● **Work request 1**:
Say whether each statement agrees with the post on Republican candidates courting social conservatives. Answer yes or no, and quote the deciding words. (a) Huckabee is an ordained minister. (b) Brownback's bill requires the woman to view the ultrasound images. (c) Brownback finished second in the Ames caucuses.
● **Work request 2**:
In the post on Republican candidates courting social conservatives, what did Fred Thompson say when asked about the Jena Six?
● **Work request 3**:
Return the stretch of the post on Republican candidates courting social conservatives from "A day after" through "courting social conservatives.".

● **Document excerpt**:
9.20.2007

Republican candidates running to the Right

A day after James Dobson came out blasting Fred Thompson for his weakness on religious issues, the Religious Right vote appears more open than ever. Many of GOP presidential candidates have been busy in the past few days courting social conservatives.

Mike Huckabee expressed reluctance to provide funding to groups that distribute condoms in Africa. Huckabee answered a CNN interview:

I've been a little reluctant to think that condoms alone are the most effective way,” Huckabee said. “It certainly is more effective than not having them. But I think helping people understand that condoms do have a failure rate, and they are not totally 100 percent successful. And it gives some people a false sense of security thinking that they can still live dangerously and recklessly and that that’s going to be a fail safe protection when it obviously is not.

Huckabee, an ordained minister, is seen today as the favorite of religious leaders who are disappointed with the other candidates they denounce as weak flip-floppers. Clearly wanting to further that gap between the major candidates and the religious leaders, Huckabee added, “You’re not going to go to the Internet and find some YouTube moment of me saying something dramatically different.” This is an obvious slap at Romney and Giuliani, and it will be interesting to see whether Huckabee will push this further. No one has taken Giuliani on for his moderate past for now, and someone will need to if they want Giuliani knocked down his pedestal.

Giuliani is doing his own bit to convince social conservatives he is one of their own. Yesterday, Rep. King of NY, a supporter of Giuliani's campaign, declared that "there were to many mosques in America." Asked to comment today, Giuliani rushed to King's defense:

I know exactly what Pete meant. I knew what he meant before I heard the clarification... what he meant was there are mosques where violence is preached. I know that from my own investigations of Islamic terrorism. I also know there are many mosques where it isn’t.

Not to be undone, Senator Brownback (who we haven't heard much from since his disappointing third-place showing in the Ames caucuses) has introduced a bill in the Senate requiring women who want an abortion to first submit to an ultrasound! Forget parental authorizations, 3-day waiting periods, Brownback has a better idea! He wrote in the press release, "I am hopeful that this bill will inform women and will cause a deeper reflection on the humanity of unborn children."

Brownback was good enough to allow his proposed bill to not require the woman to actually look at the screen: "The requirements of the Ultrasound Informed Consent Act are placed solely on the doctor, not the patient. A woman seeking an abortion may refuse to view the images of the ultrasound after the results are made available to her."

Finally, Fred Thompson keeps not being in touch with current events. Asked about the Jena Six scandal today, Thompson could simply answer, "I don't know anything about it."

● **Supplied entries**:
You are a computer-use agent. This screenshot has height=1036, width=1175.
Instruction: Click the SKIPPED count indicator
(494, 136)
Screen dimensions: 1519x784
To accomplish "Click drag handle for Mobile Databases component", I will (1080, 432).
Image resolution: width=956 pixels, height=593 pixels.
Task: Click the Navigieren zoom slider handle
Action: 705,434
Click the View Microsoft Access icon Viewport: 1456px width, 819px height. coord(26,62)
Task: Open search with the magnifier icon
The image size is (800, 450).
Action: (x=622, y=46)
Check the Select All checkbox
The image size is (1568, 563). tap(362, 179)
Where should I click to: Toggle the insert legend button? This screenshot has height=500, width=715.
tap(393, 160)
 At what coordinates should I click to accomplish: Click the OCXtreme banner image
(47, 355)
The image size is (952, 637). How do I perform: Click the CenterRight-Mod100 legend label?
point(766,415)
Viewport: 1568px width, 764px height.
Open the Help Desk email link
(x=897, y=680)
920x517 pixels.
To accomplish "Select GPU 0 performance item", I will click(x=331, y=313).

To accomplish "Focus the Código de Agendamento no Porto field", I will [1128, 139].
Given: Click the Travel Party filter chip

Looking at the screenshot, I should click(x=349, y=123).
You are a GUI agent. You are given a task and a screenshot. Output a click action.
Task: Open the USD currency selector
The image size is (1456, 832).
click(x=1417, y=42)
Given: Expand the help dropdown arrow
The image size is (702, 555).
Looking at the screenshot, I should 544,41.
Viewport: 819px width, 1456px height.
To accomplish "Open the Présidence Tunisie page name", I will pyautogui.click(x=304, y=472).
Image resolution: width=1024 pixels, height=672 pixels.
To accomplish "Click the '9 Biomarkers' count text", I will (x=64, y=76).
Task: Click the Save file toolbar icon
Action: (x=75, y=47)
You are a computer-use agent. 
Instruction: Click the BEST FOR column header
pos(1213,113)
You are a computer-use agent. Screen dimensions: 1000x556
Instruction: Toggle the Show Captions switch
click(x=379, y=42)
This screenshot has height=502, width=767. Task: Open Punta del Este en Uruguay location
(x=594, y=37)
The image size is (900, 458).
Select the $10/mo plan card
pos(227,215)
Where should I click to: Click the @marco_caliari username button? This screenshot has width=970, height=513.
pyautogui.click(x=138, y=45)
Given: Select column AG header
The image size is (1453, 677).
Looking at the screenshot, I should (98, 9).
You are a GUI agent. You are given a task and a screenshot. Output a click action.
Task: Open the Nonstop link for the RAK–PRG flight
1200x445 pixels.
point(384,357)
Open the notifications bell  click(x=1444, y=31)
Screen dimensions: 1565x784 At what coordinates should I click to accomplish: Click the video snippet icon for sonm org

● **Task response 1**:
(a) Yes: "Huckabee, an ordained minister,"
(b) No: "A woman seeking an abortion may refuse to view the images of the ultrasound after the results are made available to her."
(c) No: "his disappointing third-place showing in the Ames caucuses"

● **Task response 2**:
"I don't know anything about it."

● **Task response 3**:
A day after James Dobson came out blasting Fred Thompson for his weakness on religious issues, the Religious Right vote appears more open than ever. Many of GOP presidential candidates have been busy in the past few days courting social conservatives.